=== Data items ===
╭──

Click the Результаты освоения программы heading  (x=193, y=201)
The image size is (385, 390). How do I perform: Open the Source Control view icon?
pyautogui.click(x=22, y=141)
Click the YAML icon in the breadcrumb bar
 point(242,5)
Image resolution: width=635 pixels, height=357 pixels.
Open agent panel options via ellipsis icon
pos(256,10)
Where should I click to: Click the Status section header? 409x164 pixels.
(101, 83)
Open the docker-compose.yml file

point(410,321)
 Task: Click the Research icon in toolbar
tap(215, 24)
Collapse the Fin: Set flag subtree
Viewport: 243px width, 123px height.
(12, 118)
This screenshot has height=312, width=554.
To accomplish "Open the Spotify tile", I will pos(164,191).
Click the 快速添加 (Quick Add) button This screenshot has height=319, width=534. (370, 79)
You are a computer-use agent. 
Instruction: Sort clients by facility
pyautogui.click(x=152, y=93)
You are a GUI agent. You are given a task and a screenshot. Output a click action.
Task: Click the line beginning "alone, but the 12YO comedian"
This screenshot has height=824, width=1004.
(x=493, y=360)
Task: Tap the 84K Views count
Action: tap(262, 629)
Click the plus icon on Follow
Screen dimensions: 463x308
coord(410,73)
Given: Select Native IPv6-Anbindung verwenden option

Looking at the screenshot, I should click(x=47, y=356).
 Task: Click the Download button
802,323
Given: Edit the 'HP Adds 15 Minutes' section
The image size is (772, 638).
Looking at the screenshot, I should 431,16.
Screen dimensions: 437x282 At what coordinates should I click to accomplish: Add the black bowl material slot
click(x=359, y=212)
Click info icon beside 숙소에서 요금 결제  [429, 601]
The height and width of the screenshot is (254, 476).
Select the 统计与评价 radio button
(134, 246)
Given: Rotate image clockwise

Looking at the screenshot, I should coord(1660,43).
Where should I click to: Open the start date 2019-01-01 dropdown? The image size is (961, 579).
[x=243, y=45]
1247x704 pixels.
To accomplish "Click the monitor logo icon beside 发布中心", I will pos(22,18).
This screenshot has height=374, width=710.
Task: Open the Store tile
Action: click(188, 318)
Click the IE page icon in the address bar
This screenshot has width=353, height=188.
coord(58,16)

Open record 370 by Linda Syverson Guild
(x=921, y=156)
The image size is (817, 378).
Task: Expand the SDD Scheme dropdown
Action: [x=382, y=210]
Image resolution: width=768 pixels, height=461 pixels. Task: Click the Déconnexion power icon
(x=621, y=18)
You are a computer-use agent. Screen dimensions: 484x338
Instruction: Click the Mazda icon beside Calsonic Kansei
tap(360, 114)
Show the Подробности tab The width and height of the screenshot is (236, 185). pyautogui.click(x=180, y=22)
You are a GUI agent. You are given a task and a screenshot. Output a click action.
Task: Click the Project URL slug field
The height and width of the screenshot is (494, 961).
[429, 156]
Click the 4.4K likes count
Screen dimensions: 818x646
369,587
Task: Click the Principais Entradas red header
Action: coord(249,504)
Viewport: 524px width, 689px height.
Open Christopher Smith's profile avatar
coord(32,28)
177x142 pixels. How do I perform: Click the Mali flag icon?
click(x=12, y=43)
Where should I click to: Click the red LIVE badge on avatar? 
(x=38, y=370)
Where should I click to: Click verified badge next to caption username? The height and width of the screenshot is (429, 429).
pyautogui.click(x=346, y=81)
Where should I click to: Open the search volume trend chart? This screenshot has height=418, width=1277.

╰──

=== What is required ===
Compute the number of lines in the entries above that hold the word "computer"; the answer must contain nothing else.

=== Answer box ===
2